● Task statement
Output the lines of this material as a numbered list, leaving out any blank lines. Begin at the line that contains "This screenshot has width=595, height=624." and stop after the line that contains "will [x=150, y=421].".

(Records for locating items described in the material)
--------------------------------------------------
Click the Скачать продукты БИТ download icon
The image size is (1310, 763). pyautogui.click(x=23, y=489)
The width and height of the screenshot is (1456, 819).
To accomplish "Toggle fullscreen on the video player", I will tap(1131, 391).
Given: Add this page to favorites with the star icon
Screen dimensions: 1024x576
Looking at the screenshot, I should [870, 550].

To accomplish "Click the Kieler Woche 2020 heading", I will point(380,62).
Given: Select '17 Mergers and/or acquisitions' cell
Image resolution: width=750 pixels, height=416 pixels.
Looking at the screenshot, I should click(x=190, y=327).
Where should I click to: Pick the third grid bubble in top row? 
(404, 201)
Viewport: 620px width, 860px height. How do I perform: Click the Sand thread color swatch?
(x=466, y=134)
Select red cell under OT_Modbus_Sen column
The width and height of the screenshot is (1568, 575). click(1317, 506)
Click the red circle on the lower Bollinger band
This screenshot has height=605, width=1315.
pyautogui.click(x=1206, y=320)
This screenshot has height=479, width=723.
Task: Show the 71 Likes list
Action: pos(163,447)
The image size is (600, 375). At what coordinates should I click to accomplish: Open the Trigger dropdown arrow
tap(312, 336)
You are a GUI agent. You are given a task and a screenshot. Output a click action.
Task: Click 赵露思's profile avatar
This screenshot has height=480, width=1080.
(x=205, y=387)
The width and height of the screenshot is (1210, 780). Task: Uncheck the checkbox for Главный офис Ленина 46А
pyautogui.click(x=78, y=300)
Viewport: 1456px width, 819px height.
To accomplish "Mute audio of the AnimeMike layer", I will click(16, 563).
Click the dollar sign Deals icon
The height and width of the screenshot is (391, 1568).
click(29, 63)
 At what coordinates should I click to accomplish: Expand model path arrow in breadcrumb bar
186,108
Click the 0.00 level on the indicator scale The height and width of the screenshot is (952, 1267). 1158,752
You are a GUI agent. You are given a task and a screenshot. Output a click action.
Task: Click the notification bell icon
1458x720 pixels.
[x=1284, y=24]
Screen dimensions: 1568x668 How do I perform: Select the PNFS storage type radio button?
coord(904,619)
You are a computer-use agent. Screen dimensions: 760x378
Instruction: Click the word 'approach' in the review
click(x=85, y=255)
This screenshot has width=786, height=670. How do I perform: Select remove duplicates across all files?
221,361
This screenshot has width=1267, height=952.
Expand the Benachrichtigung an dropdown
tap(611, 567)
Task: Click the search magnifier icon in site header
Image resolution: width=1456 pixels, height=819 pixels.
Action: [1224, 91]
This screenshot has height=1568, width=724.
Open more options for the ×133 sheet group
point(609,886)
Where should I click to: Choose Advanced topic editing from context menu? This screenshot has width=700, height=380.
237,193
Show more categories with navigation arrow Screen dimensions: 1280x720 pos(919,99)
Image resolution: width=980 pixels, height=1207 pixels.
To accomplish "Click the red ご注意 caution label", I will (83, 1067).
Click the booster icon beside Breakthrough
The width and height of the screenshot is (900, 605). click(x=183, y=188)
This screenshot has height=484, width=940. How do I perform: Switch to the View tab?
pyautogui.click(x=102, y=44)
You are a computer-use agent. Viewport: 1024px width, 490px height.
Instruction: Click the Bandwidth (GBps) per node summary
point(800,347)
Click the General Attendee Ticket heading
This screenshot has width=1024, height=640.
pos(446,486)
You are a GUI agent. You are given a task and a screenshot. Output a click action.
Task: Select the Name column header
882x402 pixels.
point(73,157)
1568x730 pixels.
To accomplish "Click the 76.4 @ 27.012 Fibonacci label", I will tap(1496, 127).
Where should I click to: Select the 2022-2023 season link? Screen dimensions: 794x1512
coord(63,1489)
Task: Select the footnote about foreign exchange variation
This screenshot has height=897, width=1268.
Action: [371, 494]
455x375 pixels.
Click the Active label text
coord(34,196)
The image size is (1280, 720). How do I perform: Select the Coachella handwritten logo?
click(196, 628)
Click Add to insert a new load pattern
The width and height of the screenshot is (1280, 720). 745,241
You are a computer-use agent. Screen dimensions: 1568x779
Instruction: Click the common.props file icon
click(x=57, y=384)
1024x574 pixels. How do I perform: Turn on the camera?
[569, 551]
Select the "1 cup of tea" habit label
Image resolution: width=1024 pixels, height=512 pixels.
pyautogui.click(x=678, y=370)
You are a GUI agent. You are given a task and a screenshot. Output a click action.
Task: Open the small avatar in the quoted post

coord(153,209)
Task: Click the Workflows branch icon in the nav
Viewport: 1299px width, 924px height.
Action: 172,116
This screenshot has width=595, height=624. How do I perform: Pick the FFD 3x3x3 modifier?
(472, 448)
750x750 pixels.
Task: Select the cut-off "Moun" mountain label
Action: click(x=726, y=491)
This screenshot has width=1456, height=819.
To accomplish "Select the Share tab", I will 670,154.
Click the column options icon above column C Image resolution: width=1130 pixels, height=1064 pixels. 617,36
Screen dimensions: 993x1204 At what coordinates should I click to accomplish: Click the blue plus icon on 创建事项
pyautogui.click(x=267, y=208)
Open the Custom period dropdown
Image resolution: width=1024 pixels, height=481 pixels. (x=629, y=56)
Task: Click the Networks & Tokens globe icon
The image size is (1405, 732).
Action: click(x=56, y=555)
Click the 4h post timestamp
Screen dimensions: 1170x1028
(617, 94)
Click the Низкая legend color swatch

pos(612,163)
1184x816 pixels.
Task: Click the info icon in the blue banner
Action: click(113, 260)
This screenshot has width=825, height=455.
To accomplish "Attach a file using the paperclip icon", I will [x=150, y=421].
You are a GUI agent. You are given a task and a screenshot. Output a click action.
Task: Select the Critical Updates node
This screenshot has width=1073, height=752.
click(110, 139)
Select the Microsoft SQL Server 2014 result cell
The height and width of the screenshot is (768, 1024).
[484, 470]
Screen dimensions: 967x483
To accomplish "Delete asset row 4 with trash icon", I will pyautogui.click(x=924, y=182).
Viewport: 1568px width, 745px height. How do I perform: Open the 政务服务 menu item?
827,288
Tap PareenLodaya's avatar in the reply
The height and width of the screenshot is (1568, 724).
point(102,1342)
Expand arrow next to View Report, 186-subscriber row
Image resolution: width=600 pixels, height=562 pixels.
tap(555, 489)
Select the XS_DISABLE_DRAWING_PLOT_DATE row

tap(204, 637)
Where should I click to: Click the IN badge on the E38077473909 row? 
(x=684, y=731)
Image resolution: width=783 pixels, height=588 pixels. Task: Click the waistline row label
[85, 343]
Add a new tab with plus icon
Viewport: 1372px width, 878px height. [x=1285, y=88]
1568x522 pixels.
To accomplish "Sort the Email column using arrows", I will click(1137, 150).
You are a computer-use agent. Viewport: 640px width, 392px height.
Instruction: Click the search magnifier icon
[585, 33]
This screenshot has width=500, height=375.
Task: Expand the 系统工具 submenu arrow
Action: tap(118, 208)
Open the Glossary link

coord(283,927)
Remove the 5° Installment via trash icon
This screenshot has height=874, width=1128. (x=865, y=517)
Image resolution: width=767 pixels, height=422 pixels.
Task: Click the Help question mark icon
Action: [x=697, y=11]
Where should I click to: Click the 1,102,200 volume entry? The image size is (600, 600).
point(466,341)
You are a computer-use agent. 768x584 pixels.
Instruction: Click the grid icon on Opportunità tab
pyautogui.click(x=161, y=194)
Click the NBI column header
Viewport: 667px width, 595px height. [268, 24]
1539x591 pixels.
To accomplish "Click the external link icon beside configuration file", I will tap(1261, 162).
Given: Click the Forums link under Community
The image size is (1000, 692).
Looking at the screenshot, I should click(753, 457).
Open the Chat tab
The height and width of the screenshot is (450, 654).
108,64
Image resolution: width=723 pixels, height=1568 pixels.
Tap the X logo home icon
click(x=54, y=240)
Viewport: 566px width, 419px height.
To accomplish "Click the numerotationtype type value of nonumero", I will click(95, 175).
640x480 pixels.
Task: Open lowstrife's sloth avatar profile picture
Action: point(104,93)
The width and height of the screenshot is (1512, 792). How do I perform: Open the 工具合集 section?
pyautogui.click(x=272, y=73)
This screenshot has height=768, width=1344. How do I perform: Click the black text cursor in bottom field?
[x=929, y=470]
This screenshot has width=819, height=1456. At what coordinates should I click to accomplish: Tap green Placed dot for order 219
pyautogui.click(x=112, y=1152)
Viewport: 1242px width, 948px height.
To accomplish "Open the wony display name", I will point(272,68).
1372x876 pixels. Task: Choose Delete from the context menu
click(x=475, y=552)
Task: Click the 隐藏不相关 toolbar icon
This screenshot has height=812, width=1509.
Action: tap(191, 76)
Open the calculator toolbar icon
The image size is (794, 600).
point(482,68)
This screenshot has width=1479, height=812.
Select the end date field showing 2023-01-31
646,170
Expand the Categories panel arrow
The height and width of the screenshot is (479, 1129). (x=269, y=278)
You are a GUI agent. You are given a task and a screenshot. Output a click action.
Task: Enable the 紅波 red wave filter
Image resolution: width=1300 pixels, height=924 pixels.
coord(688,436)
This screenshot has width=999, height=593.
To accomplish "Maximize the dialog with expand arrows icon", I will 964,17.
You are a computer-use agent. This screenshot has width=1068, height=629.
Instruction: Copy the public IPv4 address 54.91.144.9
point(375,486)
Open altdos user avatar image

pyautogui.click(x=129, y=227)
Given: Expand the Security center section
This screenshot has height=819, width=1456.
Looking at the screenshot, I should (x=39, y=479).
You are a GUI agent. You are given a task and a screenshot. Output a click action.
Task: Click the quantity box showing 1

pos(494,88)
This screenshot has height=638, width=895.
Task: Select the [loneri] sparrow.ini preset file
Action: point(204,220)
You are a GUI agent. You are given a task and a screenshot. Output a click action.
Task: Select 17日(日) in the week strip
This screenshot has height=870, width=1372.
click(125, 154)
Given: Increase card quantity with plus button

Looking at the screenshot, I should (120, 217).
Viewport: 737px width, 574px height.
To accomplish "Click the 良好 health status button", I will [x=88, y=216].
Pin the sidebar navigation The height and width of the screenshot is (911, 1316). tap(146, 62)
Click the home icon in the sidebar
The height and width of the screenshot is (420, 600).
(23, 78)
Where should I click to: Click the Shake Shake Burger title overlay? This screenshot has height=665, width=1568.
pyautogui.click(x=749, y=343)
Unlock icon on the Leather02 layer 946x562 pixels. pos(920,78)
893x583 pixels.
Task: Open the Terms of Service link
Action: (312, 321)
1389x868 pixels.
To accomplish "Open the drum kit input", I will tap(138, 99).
--------------------------------------------------
● The completed task
1. This screenshot has width=595, height=624. How do I perform: Pick the FFD 3x3x3 modifier?
2. (472, 448)
3. 750x750 pixels.
4. Task: Select the cut-off "Moun" mountain label
5. Action: click(x=726, y=491)
6. This screenshot has width=1456, height=819.
7. To accomplish "Select the Share tab", I will 670,154.
8. Click the column options icon above column C Image resolution: width=1130 pixels, height=1064 pixels. 617,36
9. Screen dimensions: 993x1204 At what coordinates should I click to accomplish: Click the blue plus icon on 创建事项
10. pyautogui.click(x=267, y=208)
11. Open the Custom period dropdown
12. Image resolution: width=1024 pixels, height=481 pixels. (x=629, y=56)
13. Task: Click the Networks & Tokens globe icon
14. The image size is (1405, 732).
15. Action: click(x=56, y=555)
16. Click the 4h post timestamp
17. Screen dimensions: 1170x1028
18. (617, 94)
19. Click the Низкая legend color swatch
20. pos(612,163)
21. 1184x816 pixels.
22. Task: Click the info icon in the blue banner
23. Action: click(113, 260)
24. This screenshot has width=825, height=455.
25. To accomplish "Attach a file using the paperclip icon", I will [x=150, y=421].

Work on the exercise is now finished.